→ **PASSAGE TO READ**:
* * * * * * * * *

README
This little tool will fetch and display real-time departure times for VBB/BVG
public transport lines for a single stop in Berlin and Brandenburg, Germany.
Here, VBB_ is the "Verkehrsverbund Berlin-Brandenburg" and BVG_ is the "Berliner
Verkehrsbetriebe".
.. _VBB: http://www.vbb.de/en/index.html
.. _BVG: http://www.bvg.de/en/
This tool was partly developed as an instructive example (although a toy one)
of using Pandas_ and producing some output to be fed into a web-based
dashboard like those one can create with Dashing_ (to be done).
.. _Pandas: http://pandas.pydata.org
.. _Dashing: http://dashing.io
Sample output
Here is an example output for "Möckernbrücke" (including the optional --header
)
on the command-line:
.. code-block:: console
$ vbbvg --stop Möckernbrücke --header
Now: 14:06:04
Stop-Name: U Möckernbrücke (Berlin)
Stop-ID: 9017104
Wait Departure Line Destination
------ ----------- ------ ----------------------------
00:48 14:07 U1 U Uhlandstr. (Berlin)
02:48 14:09 U7 S+U Rathaus Spandau (Berlin)
02:48 14:09 U1 S+U Warschauer Str. (Berlin)
04:48 14:11 U7 U Rudow (Berlin)
This shows the waiting and departure times (in MM:SS and HH:MM format,
respectively) from one stop, limited to all earliest unique combinations of
the Line and Destination columns.
This is usually the only information one is interested in just "before
leaving the office" as a typical use-case.
This tool filters these combinations, calculates the waiting times and inserts
them as the first column in the output.
There are quite a few other command-line options which you can find out more
about by typing python vbbvg -h
.
Installation and Test
You can clone the repository and install it via pip. After
installing, you will have access system wide (or in your virtualenv)
to vbbvg
programmatically or via the CLI.
::
pip install -e .
There is a list of dependencies in the file requirements.txt
(for more about them please read the next section) which you can install
with the command pip install -r requirements.txt
.
To run the little "test suite", download and unpack this repository or
clone it, and run the command python setup.py test
in the unpacked archive.
Of course this needs the pytest
package to be available (not listed in
the requirements, but easy to install with pip install pytest
).
Dependencies
This tool was partly developed as an instructive example of using Pandas_ for
greatly simplifying the code needed for working with tables (DataFrame
objects).
The BeautifulSoup4
and html5lib
packages are optional dependencies,
but needed for pandas.read_html()

* * * * * * * * *

→ **PROVIDED MATERIAL**:
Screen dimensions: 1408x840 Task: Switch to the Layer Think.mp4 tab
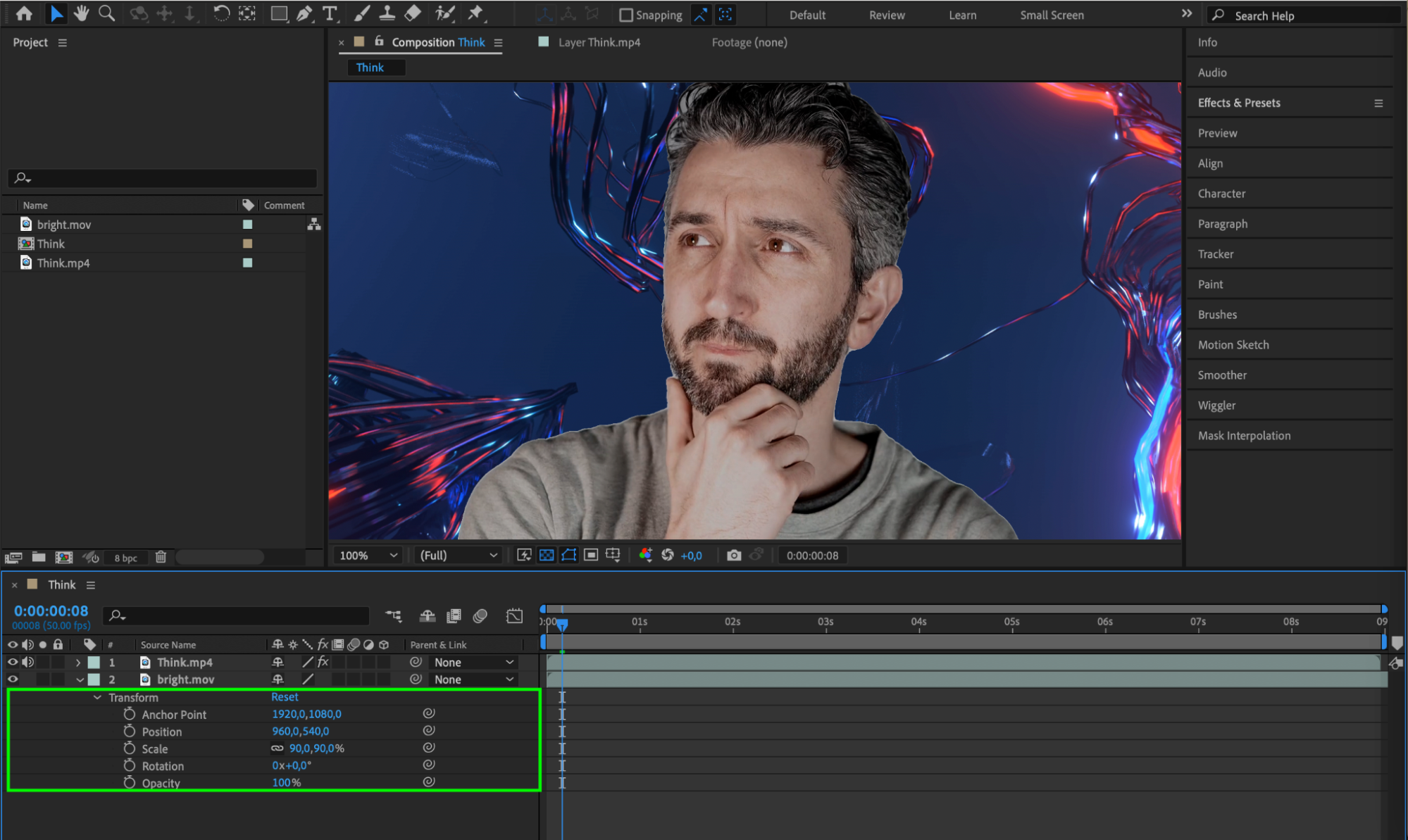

* * * * * * * * *

→ **EXERCISE OBJECTIVE**:
Answer these from the README:
(a) What is the full name that VBB stands for?
(b) What command runs the little test suite?
(c) Which two packages are optional dependencies but needed for pandas.read_html()?

→ **RIGHT ANSWER**:
(a) Verkehrsverbund Berlin-Brandenburg
(b) python setup.py test
(c) BeautifulSoup4 and html5lib